The authors say: “The major hindrance to the use of resources effectively to scale up coverage of key interventions is health system bottlenecks such as in the health workforce health system infrastructure, health information systems, supply chain logistics, and managerial capacity.”

The authors concede that altering figures can confuse authorities and advocates alike. However, they say, “to argue that we should use old data or forge premature consensus on methods and data sources for the sake of consensus could undermine real accountability for making progress. We must always use the best evidence for assessing trends in global health. An important antidote to policy concern over the robustness of measurement will be wider discussion of the results’ strengths and limitations of different approaches to measurement.”

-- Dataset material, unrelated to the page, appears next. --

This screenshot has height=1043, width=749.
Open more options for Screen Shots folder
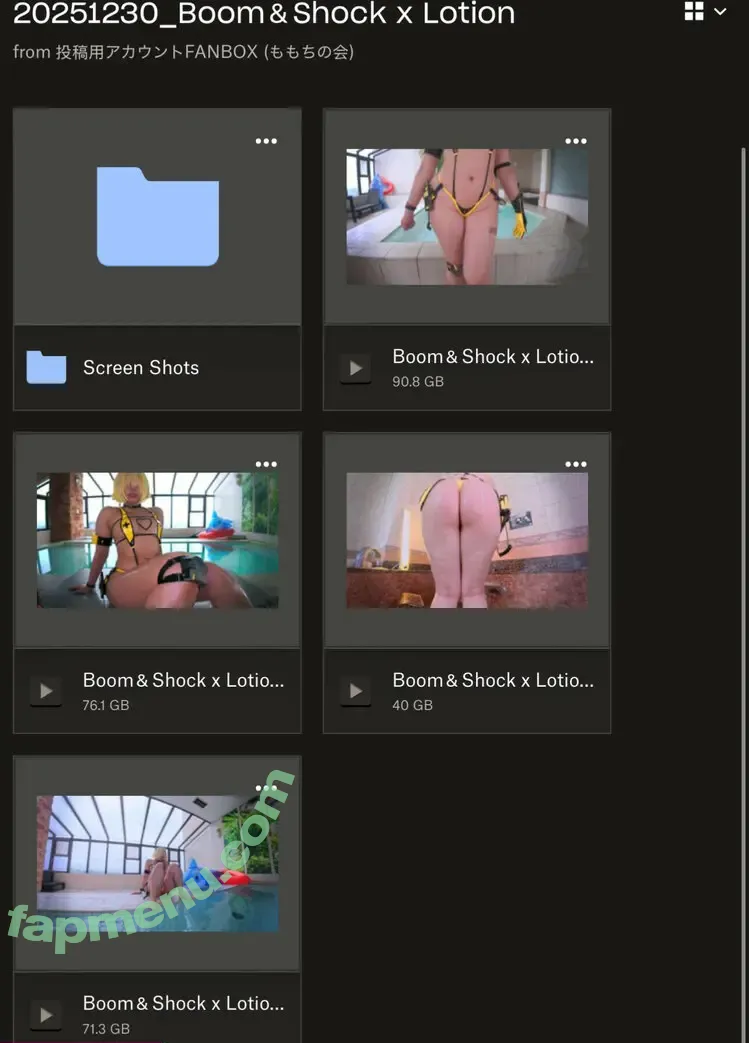266,141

In a linked Comment, Peter Byass and Wendy J Graham from the Universities of Umeå, Sweden, and Aberdeen, Scotland, say that “one of the most crucial gaps concerns mortality rates in women who might be both pregnant and infected with HIV, and these dynamics become more complex as the number of potentially pregnant women who are both infected with HIV and on long-term antiretroviral therapy increases. Modellers need reliable input parameters (for example, characterising HIV and pregnancy interactions), which can only come from bottom-up, community-based research.”

They conclude: “The publication of various global estimates should be considered as public health actions, with effects modulated by the frequency of updates. Release of global estimates could usefully come within an agreed framework analogous in some respects to the Consolidated Standards of Reporting Trials guidelines for reporting randomised clinical trial outcomes. This idea warrants further investigation and debate in view of the probable deluge of global estimates as the 2015 deadline for achievement of the MDGs approaches. There is a need not only to judge overall achievements towards the MDGs, but also to learn lessons about the contribution of a different kind of public health intervention: measurement and publication.